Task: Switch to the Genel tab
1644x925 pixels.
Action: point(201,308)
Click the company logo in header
==
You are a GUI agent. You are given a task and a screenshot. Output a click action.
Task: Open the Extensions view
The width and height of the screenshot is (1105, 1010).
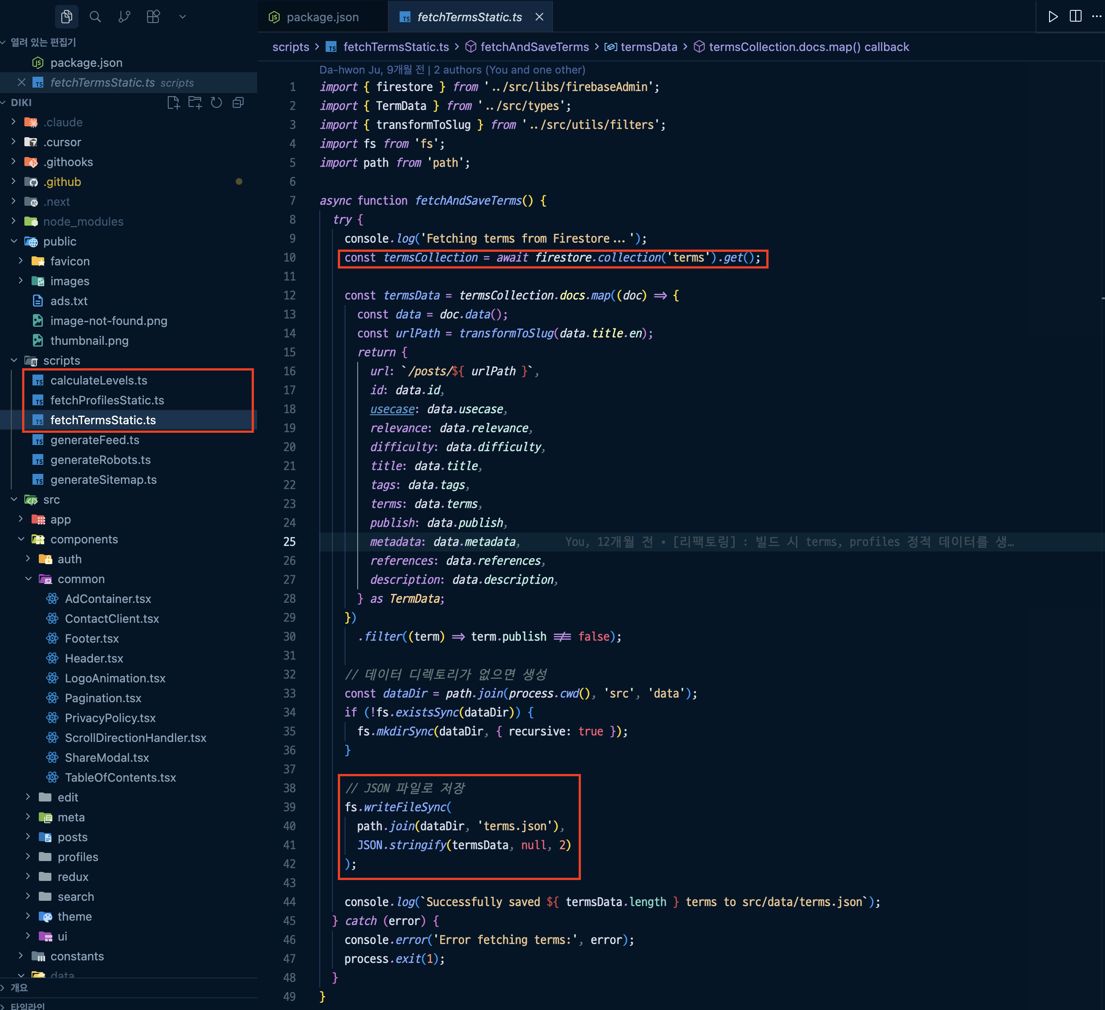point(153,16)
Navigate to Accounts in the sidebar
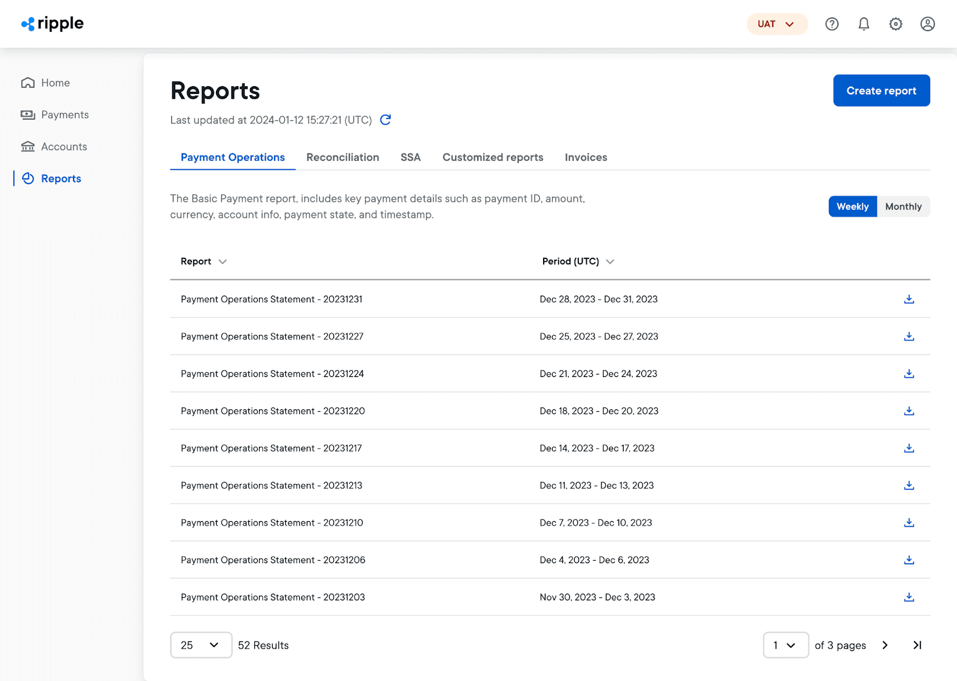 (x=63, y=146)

PROBLEM DESCRIPTION: Starting with the line with "Task: Switch to the Genel tab" above and going on through the line with "Click the company logo in header", transcribe every line exactly, both ends included, and add nothing.

TASK RESULT:
Task: Switch to the Genel tab
1644x925 pixels.
Action: point(201,308)
Click the company logo in header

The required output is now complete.